Altice : fermez le casino !

16 Juin 2021

Patrick Drahi, le PDG du groupe Altice, vient de devenir le premier actionnaire de l’opérateur téléphonique britannique British Telecom en achetant 12,1 % de son capital. Pour ce faire, il a déboursé 2,4 milliards d’euros.

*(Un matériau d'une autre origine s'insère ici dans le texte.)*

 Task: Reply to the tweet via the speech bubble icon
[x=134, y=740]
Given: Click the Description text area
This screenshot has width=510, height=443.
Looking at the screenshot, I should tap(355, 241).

Altice entend participer aux profits qu’engendrera en Grande-Bretagne le développement du réseau à très haut débit grâce à la fibre optique. Dans le même temps, Altice réfléchirait à se débarrasser de Meo, sa filiale portugaise, rachetée fin 2014 pour 7,4 milliards d’euros. En mars dernier, l’entreprise avait déjà procédé de même en supprimant 20 % des emplois de sa filiale française, SFR, soit 1 700 postes sur les 9 500 du groupe. Puis en juin une centaine d’emplois étaient encore supprimés dans sa filiale télévision RMC/BFM.

Drahi a bâti sa fortune en jouant au Monopoly avec la vie de ses salariés. Aujourd’hui une des premières fortunes du pays, il a racheté en janvier presque toutes les actions d’Altice Europe pour 3,1 milliards d’euros, évitant ainsi tout risque de rachat par d’autres requins du secteur qui flaireraient la bonne affaire.

Entre rachats, reventes, plans de licenciements massifs, des empires industriels se construisent, avec Drahi mais aussi Bolloré, Arnault, etc. C’est en même temps, pour des milliers d’emplois une entreprise de destruction.